Below are the Top 5 legal barriers every exporter should understand — plus a quick comparison of how major markets differ.

1. Different Legal Definitions

Not every country recognizes “supplement” as a legal product category.
In some regions, your formula may be treated as a food, in others as a drug, and in some cases, as a traditional medicine — each with unique registration rules.

2. Ingredient Restrictions

An ingredient allowed by the Therapeutic Goods Administration (TGA) in Australia may be banned or limited elsewhere.

For example, herbal extracts, vitamins, and certain amino acids often face dosage caps or outright prohibition in the EU or China.

3. Health Claims & Labelling Rules

What you say on the label matters.

Regulators are strict about health or therapeutic claims, and each region has different claim categories (e.g., “structure/function” vs. “disease prevention”).

Even the placement of text or translation accuracy can lead to compliance failure.

4. Product Registration & Local Representation

Some markets, like China and the Middle East, require local registration before importation.
Others, like the US, operate on a notification model, where the company bears responsibility for compliance without pre-approval.

Having a local legal representative or distributor is often mandatory.

5. Import Documentation & Customs

Documentation mismatches — such as incorrect HS codes or missing certificates (e.g., GMP, Free Sale Certificates, or COA) — can delay customs clearance or cause shipment rejection.

Region Regulatory Authority Product Classification Pre-market Approval Health Claim Control Key Challenge
Australia TGA Complementary Medicine Yes (ARTG listing) Strict (evidence-based) High compliance costs
USA FDA Dietary Supplement (Food) No (self-responsibility) Moderate Post-market liability
EU EFSA Food Supplement No (but ingredient limits) Very strict Ingredient harmonization
China SAMR Health Food Yes (registration required) Strict Long registration timeline
Middle East Varies by country Food / Health Product Often required Moderate Documentation complexity
Key Takeaway

Global expansion is possible — but not without deep regulatory insight.
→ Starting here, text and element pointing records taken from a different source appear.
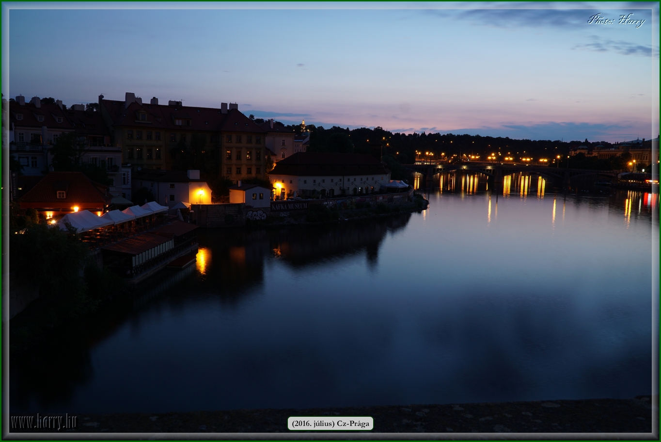Click the KAFKA MUSEUM sign
This screenshot has width=661, height=442.
[289, 206]
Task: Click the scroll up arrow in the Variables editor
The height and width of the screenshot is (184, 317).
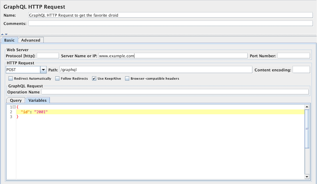Action: pyautogui.click(x=307, y=107)
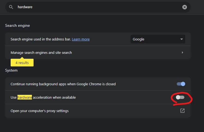This screenshot has width=204, height=132.
Task: Open Manage search engines and site search
Action: click(41, 52)
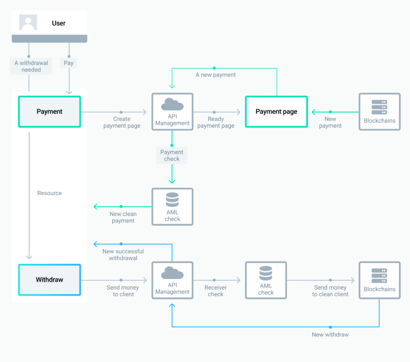Select the 'A new payment' connector label
Image resolution: width=410 pixels, height=362 pixels.
(215, 75)
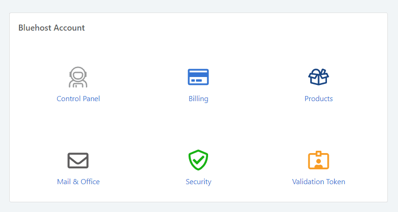Click the envelope Mail & Office icon
The image size is (398, 212).
coord(78,161)
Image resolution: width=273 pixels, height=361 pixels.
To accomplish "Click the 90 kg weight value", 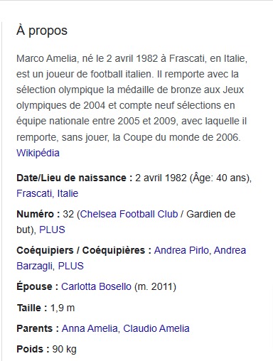I will 65,349.
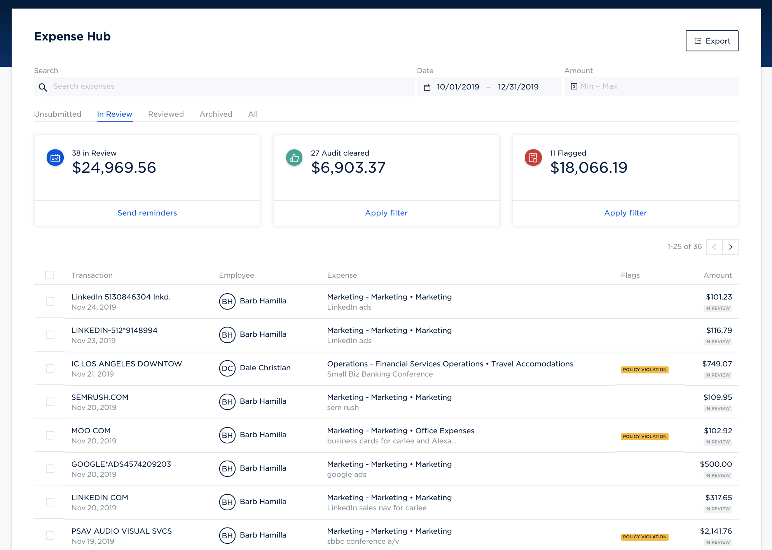This screenshot has width=772, height=550.
Task: Check the LinkedIn 5130846304 transaction checkbox
Action: click(x=50, y=301)
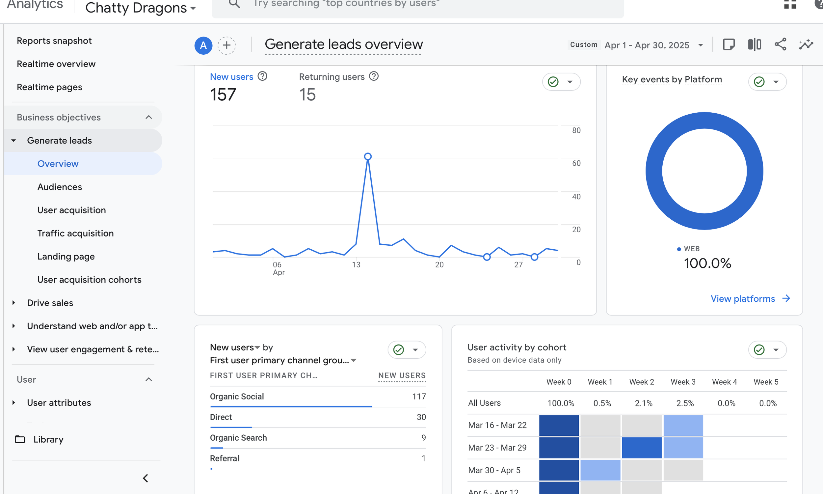
Task: Open the compare view icon
Action: (x=754, y=45)
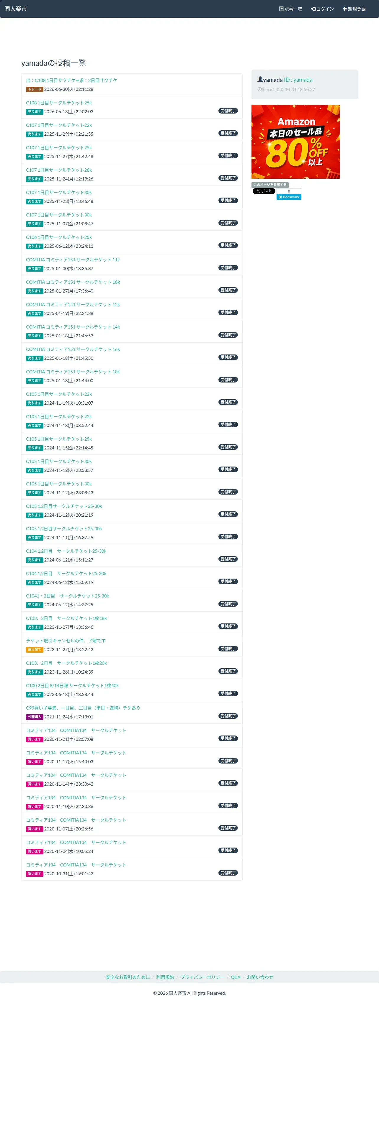The image size is (379, 1136).
Task: Open チケット取引キャンセルの件、了解です post
Action: coord(66,640)
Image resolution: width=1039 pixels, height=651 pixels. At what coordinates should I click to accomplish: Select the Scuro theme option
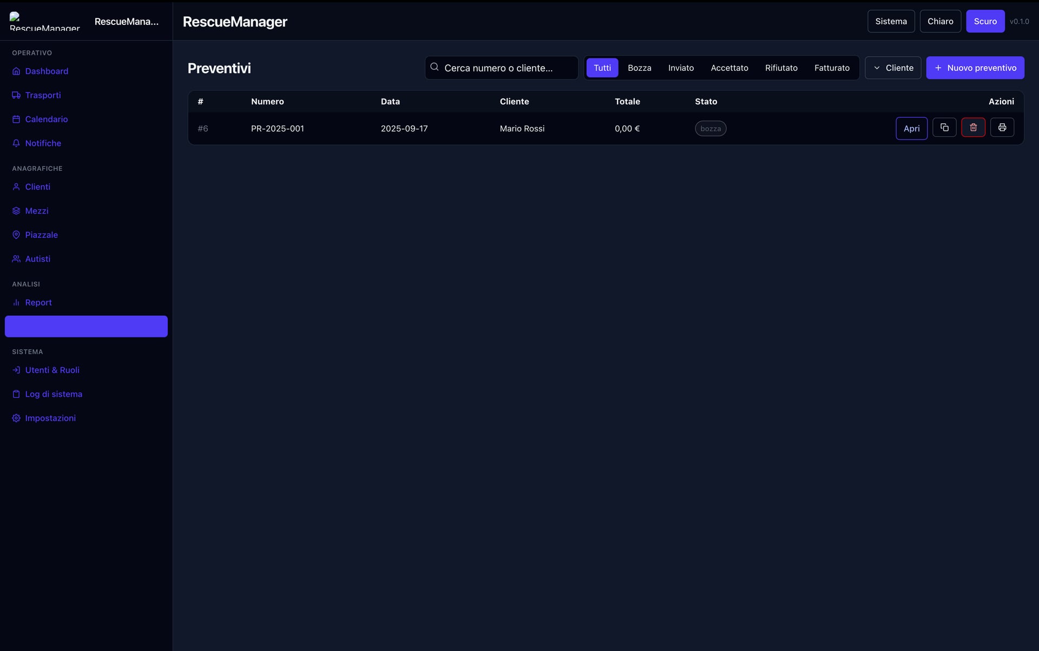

Partnering with an experienced Australian OEM manufacturer familiar with international standards (TGA, FDA, EFSA, SAMR) can help you navigate these barriers safely and efficiently.

At Austra Pharma, we support our clients with:

• Global-compliant formulations
• Documentation & export certificates
• Label and claim verification
• Regulatory consultation for key markets

Final Note

Regulations evolve every year. Staying compliant isn’t a one-time task — it’s an ongoing strategy.

A proactive legal and regulatory framework ensures your supplement brand grows sustainably and globally.